Agnes has a birthday party – a sad event to which her only friend shows up and which results in Agnes lashing out at her, declaring that they’re only friends with each other because no one else will be friends with either of them – and Elin and her sister, both drunk, crash. On a dare, Elin kisses Agnes then runs off with her sister, laughing and joking about their prank. Agnes’ despair at being made fun of by the girl she longs for, and the pain of her isolation from other people, brings her to take a razor to her wrist. However, before she can make the cut, Elin begins tossing pebbles at her window. She feels guilty about what she did and wants to apologize. They go for a walk, make plans to run off to Stockholm together, and kiss as Foreigner’s “I Want To Know What Love Is” plays on the radio, an appropriate choice given Elin’s earlier lament that she hates living in Amal because by the time anything cool gets there, it’s already uncool everywhere else. This sequence tells us a lot about both girls, but Elin especially. “Is it true that you’re a lesbian?” she asks, “If you are I understand, ‘cause guys are so gross. I’m also going to be one, I think.” While it’s fairly clear that Agnes is gay, Elin’s sexuality remains more ambiguous. She relates to Agnes that her biggest fear is that she’ll never leave Amal, that she’ll get married and have kids and live a dull, meaningless life. The idea of running off to Stockholm with Agnes excites her (“We are so fucking cool!”), but it’s hard to say whether this is because she feels some genuine emotion/attraction to Agnes, or because she just wants something to happen in her life, something different and unlike what goes on in the lives of other people.

However, even though Elin is willing to commit to the fantasy of running off with Agnes, when night becomes day and they’re back at school, little has changed. Elin still hangs out with her clique, struggling over whether it’s worth jeopardizing her popularity by admitting her relationship with Agnes. For Agnes, on the other hand, the experience has made her less afraid of who she is, and makes her less willing to play the role of outcast at school. When some boys put a pin-up on her locker in an effort to taunt her, she refuses to be made embarrassed and confidently asserts her opinion on the woman’s attractiveness. The way that both girls react in the aftermath of their declarations to each other – Agnes with quiet pride, Elin with self-doubt, is part of what makes the film so real and honest.

When it was released, Show Me Love became the highest grossing film in Sweden, knocking Titanic out of the top slot. Given that it’s a film about teenage lesbians, this speaks volumes about universality of its characters, and the emotions and relationships that the film explores.
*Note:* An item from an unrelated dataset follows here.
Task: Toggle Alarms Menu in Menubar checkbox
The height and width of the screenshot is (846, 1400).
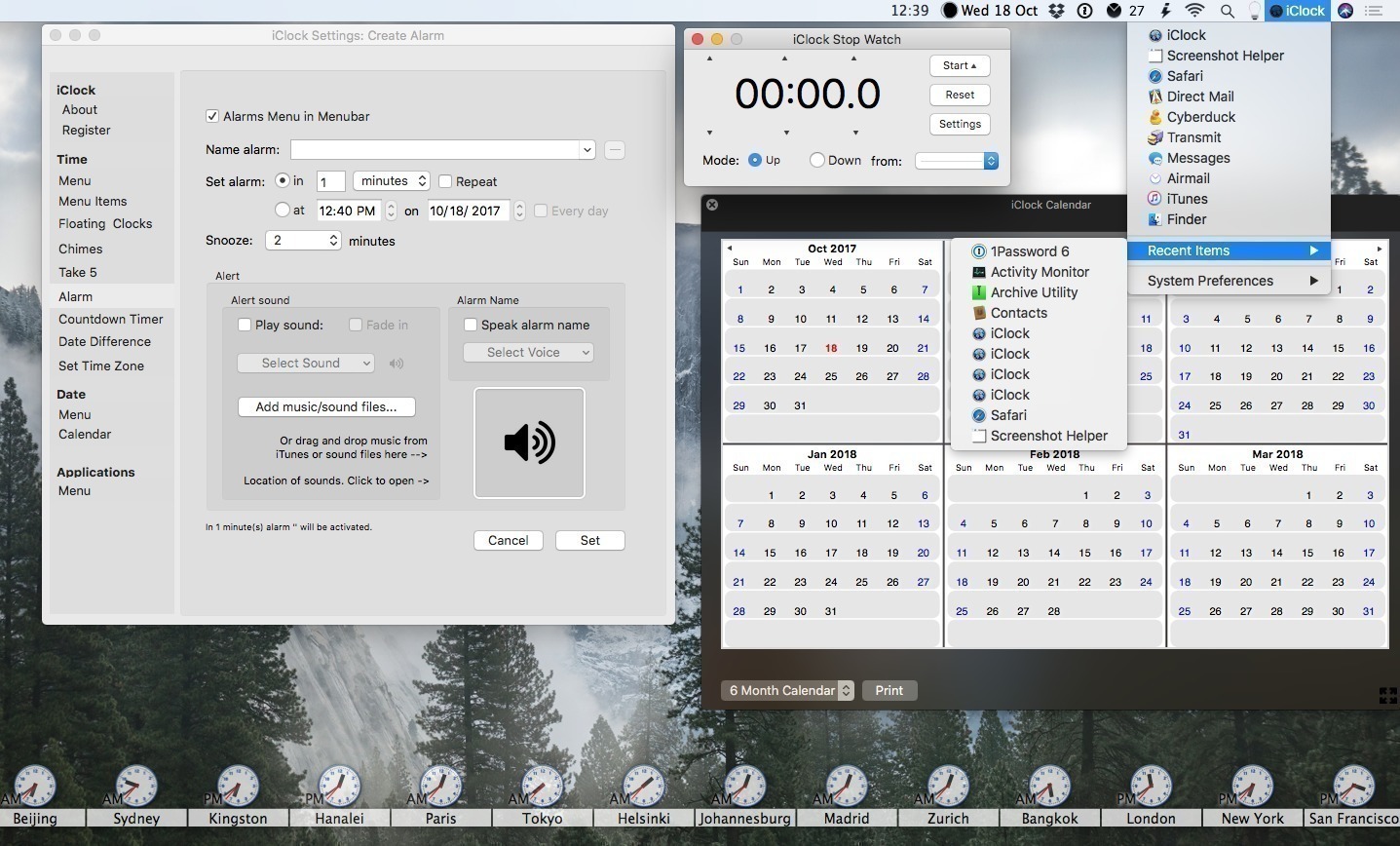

This is a film where people talk to each other in ways both direct (as when Agnes admits to her mother that she’s gay) and evasive (as when Elin informs her mother that she’s gay, and then says she’s just joking, testing the waters of her mother’s reaction and then pulling back), and relate to each other in ways that are very believable and reflect a history that extends past the limits of the narrative (Elin’s relationship with her sister, for example, is a typical older sister/younger sister dynamic of fighting to the death one minute and hugging the next). The film has an ending that is ambiguously happy. Elin and Agnes brave the gauntlet of the school hallway holding hands, Elin declaring that Agnes is her girlfriend. We have to wonder, though, give Elin’s behaviour throughout the film if this is just another way for her to rebel and break the cycle of boredom of life in this small town. And even if she is sincere in her desire to be with Agnes, the final scene – which shows the two drinking chocolate milk – reminds us of just how young these two people are and how much they have yet to grow, perhaps together, but perhaps apart.